From the entries, return every line where the string "Sort" shows up.

(Available records)

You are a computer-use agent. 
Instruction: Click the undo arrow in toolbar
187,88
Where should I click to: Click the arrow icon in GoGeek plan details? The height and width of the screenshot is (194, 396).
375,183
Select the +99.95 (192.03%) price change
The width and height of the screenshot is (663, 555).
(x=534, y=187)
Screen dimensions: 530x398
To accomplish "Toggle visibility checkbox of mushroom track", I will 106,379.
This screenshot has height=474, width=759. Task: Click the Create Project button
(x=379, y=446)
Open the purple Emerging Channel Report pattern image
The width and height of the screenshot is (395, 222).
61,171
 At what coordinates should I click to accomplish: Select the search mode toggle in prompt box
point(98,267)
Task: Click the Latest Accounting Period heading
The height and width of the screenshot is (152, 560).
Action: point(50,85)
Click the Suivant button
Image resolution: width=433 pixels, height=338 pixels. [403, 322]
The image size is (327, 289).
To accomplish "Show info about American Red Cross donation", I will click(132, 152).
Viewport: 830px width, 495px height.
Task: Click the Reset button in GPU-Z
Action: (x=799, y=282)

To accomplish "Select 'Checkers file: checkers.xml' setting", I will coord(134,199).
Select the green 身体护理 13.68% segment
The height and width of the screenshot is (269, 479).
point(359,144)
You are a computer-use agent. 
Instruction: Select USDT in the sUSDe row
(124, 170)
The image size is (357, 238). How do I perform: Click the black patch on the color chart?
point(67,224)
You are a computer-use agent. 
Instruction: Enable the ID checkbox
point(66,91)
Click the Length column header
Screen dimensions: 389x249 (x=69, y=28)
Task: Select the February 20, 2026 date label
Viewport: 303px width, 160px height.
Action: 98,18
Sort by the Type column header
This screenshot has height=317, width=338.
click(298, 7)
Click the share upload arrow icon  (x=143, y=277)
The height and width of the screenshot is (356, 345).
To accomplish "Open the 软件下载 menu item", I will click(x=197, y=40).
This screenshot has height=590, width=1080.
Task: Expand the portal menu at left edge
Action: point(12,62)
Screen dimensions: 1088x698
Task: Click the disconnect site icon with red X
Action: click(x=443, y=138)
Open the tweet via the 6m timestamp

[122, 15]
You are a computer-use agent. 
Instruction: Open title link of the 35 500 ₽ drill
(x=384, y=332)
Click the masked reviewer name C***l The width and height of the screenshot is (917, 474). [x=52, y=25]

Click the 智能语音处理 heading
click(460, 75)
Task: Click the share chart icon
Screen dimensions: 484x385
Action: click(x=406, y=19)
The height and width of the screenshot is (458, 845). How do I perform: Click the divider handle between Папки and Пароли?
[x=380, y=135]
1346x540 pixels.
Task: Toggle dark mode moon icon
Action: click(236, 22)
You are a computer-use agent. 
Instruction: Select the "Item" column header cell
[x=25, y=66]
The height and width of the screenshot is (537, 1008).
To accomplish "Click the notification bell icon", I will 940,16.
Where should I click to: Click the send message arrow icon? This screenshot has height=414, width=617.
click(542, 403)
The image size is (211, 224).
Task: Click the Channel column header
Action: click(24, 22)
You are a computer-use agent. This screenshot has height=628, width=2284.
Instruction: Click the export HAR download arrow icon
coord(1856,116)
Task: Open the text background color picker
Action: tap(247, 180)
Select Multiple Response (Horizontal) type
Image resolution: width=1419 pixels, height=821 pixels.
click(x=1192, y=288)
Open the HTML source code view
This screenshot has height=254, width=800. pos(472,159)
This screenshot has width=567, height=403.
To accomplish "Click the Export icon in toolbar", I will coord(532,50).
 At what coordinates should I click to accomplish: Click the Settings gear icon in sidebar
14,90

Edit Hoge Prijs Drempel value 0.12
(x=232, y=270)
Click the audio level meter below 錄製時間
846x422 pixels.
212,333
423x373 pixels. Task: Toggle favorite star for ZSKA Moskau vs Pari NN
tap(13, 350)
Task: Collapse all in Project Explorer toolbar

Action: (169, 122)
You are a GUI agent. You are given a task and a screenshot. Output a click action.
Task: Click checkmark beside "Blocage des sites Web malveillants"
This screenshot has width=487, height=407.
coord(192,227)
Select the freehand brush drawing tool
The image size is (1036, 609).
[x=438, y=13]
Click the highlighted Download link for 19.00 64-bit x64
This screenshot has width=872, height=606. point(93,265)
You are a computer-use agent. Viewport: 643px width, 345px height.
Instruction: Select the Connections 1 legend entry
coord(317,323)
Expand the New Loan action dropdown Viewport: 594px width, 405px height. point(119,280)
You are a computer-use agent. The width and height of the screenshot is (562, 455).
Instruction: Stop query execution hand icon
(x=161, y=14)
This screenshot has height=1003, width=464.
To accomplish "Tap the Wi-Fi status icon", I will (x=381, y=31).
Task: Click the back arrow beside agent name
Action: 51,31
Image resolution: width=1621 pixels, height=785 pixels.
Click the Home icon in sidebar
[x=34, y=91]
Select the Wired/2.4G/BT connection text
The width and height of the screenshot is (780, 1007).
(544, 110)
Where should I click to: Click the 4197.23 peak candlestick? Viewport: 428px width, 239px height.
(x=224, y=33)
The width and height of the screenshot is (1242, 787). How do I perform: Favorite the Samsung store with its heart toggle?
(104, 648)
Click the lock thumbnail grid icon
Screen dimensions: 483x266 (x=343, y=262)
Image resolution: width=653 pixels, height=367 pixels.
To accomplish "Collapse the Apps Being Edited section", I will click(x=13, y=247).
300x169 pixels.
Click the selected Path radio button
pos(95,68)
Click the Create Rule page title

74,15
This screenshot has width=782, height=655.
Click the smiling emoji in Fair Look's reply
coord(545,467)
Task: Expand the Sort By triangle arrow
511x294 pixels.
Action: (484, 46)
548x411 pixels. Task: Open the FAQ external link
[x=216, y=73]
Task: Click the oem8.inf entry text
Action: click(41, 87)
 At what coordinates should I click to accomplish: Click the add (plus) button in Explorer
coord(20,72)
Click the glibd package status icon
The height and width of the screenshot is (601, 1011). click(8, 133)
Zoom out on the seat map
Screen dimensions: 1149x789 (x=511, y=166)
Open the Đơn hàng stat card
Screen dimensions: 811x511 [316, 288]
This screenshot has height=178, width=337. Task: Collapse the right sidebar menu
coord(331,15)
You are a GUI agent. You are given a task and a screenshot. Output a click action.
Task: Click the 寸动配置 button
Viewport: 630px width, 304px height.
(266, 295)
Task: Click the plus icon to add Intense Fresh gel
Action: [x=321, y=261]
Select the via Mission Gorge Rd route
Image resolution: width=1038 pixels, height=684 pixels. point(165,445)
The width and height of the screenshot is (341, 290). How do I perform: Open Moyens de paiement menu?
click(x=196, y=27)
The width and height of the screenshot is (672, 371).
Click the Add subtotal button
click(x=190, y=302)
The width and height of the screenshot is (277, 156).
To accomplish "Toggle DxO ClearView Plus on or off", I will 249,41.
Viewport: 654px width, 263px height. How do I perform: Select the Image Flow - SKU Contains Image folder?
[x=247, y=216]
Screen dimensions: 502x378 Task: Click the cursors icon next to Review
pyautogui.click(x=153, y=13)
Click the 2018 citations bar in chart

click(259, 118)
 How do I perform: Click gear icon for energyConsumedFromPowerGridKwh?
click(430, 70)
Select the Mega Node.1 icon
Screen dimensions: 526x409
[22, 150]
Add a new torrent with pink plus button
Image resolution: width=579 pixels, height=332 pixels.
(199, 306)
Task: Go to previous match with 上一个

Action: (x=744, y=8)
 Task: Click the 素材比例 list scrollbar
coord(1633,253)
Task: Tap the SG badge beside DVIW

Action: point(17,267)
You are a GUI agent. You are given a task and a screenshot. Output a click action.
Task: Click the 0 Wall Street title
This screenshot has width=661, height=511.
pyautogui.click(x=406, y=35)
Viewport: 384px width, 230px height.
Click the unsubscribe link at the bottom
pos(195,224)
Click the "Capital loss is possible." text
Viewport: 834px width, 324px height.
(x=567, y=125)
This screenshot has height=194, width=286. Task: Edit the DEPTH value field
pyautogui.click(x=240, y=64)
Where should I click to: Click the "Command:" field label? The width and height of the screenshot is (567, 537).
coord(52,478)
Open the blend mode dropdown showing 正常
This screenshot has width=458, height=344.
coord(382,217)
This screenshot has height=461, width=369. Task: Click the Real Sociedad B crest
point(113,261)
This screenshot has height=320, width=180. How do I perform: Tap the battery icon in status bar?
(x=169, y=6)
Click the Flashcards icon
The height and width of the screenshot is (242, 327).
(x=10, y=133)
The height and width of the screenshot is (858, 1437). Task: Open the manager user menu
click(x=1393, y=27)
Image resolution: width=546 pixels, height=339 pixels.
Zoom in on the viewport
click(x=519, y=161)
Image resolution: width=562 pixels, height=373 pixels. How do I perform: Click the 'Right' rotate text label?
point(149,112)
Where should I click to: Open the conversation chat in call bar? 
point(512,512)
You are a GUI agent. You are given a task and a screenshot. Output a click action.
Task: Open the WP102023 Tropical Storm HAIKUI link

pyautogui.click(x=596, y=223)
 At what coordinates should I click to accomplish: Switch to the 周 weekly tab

(End Available records)

#### [Exercise solution]
Sort by the Type column header
Task: Expand the Sort By triangle arrow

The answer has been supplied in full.